Many staff of non-acute mental health services who are potential submitters, or who could have let Helen and Rob know about the review were on leave in December. As were staff of the Health Services Union, which wasn’t aware of the review.

Helen also says there are many carers and people with mental illness who either aren’t on social media, or who will struggle to write a submission in a short amount of time and via email.

She also says the review’s terms of reference are “wishy-washy”.

Helen Delany and her son, Dean Richardson.

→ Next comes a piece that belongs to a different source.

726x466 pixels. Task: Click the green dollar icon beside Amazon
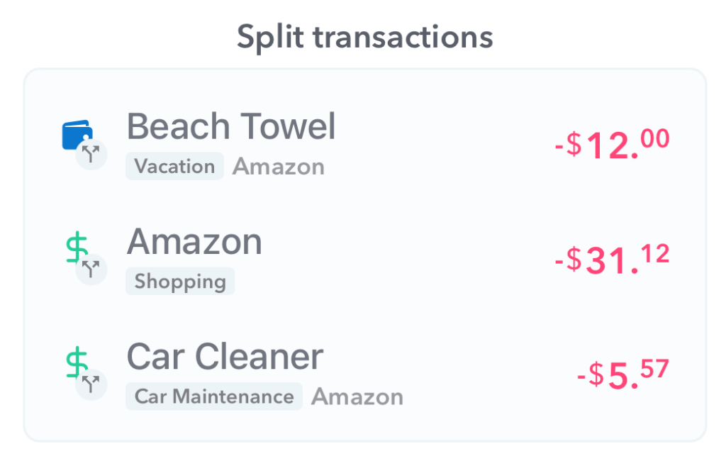pos(76,248)
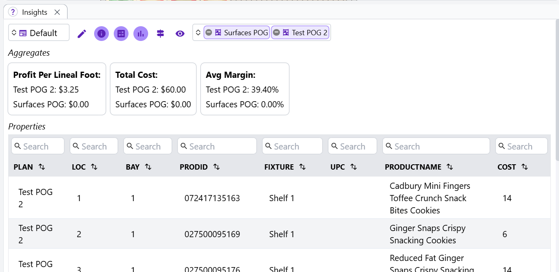
Task: Click the PRODID search field
Action: coord(217,146)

Helen Delany’s son, Dean Richardson, is a patient at Ron Hemmings mental health unit in Goulburn. Photo: Supplied.

They include:

  • “Best practices in non-acute mental health services (nationally and internationally);
  • Relationship and interface between SNSWLHD non-acute services and other providers of services in the mental health sector;
  • Equity of access to non-acute mental health services;
  • Financial sustainability of services;
  • The interface between non-acute and acute inpatient services in SNSWLHD.”

As for what ‘best practices’ stands for and how people outside of SNSWLHD will know the financial sustainability of services, Helen isn’t sure.

Helen and Rob were in a similar situation with SNSWLHD three months ago when the Ron Hemmings mental health unit in Goulburn closed for review.

Helen’s son, Dean Richardson, has schizoaffective disorder and is admitted to Ron Hemmings Unit every 12 or 16 months when his hallucinations get too much. Rob’s wife, Nicola, was admitted in early October 2020 to manage her suicidal thoughts.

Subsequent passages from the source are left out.